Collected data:
+ + + + +
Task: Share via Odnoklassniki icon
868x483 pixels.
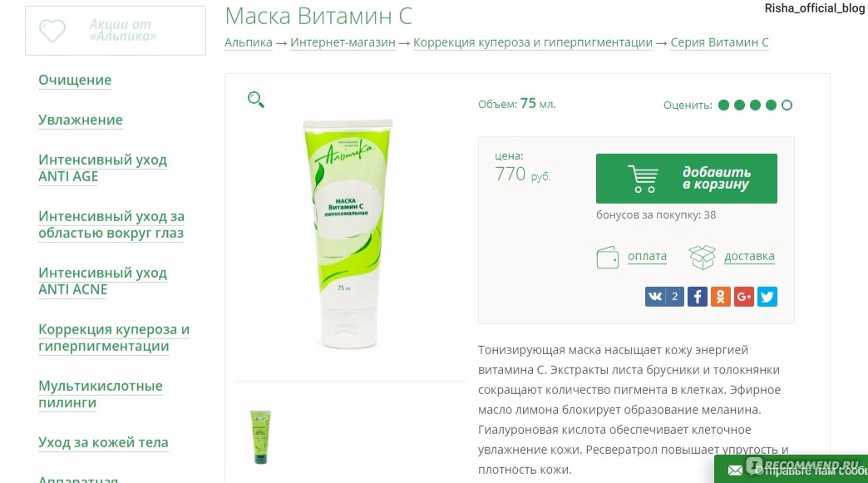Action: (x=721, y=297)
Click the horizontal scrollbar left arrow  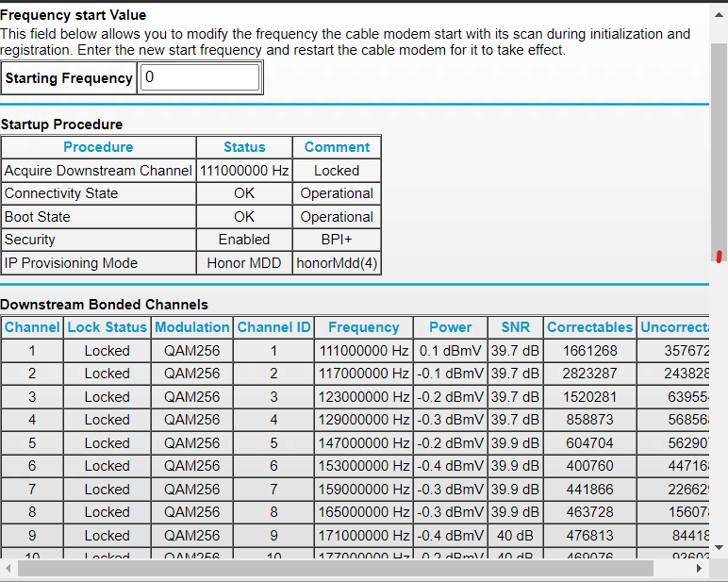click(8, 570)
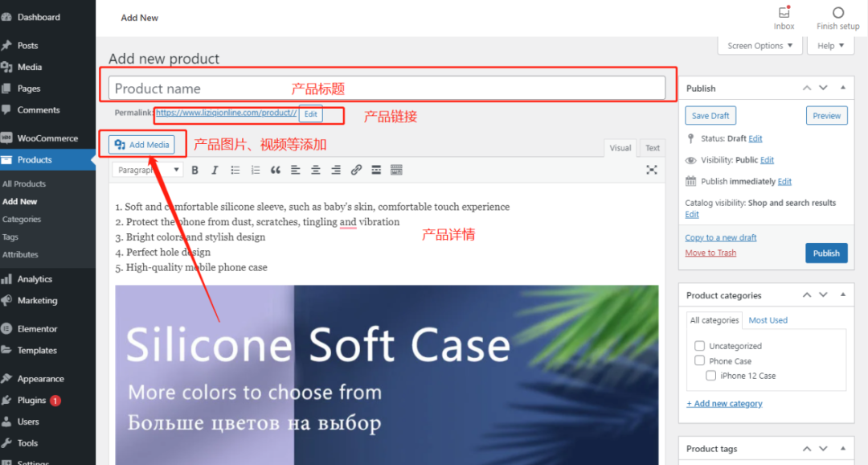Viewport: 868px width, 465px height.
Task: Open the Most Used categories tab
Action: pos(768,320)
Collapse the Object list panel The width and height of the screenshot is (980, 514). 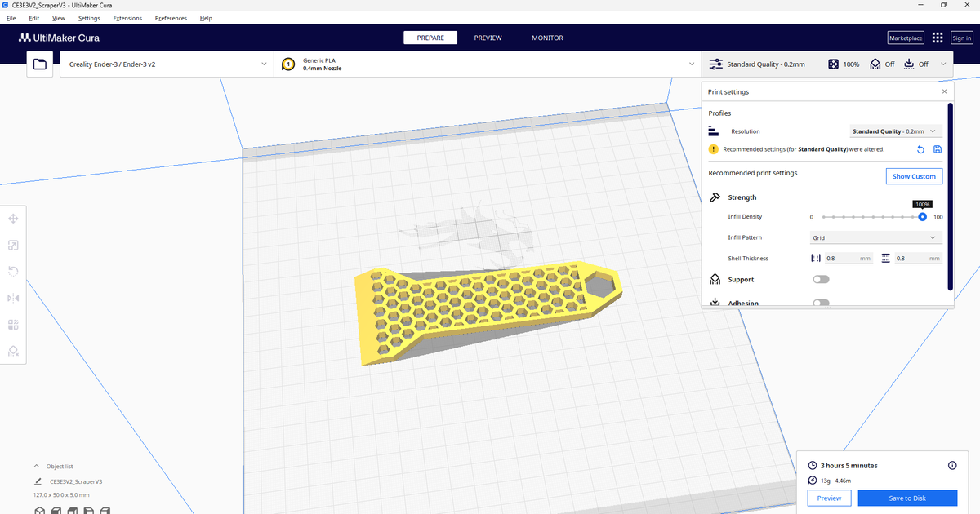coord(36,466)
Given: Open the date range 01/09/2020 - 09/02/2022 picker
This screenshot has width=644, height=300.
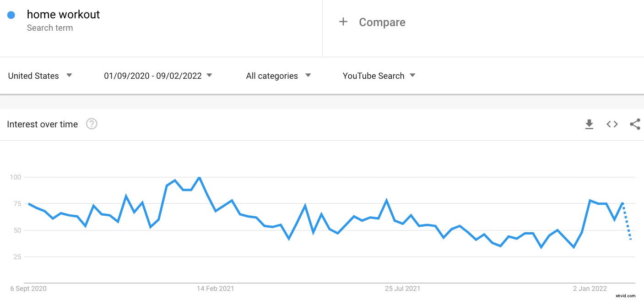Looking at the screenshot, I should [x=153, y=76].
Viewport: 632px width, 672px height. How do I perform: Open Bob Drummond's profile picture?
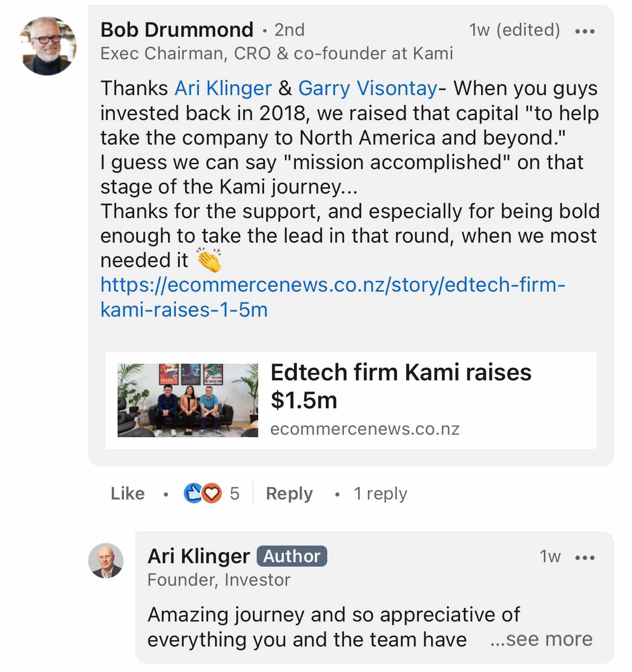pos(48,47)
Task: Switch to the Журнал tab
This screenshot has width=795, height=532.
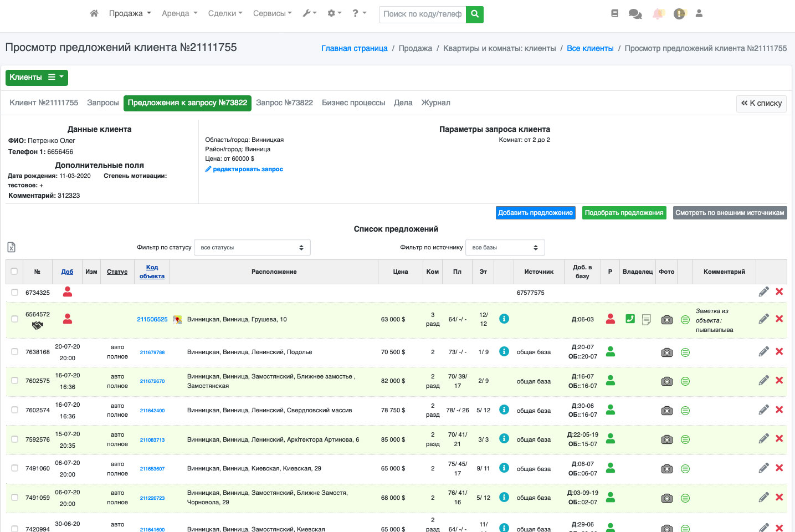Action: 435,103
+ + + + +
▶ Instructions for the task: Begin at the line containing "Task: Switch to the Журнал tab" and transcribe exactly every line through the end of the records, both ends included, leaving the pictures out.

▶ Expected answer:
Task: Switch to the Журнал tab
This screenshot has width=795, height=532.
Action: 435,103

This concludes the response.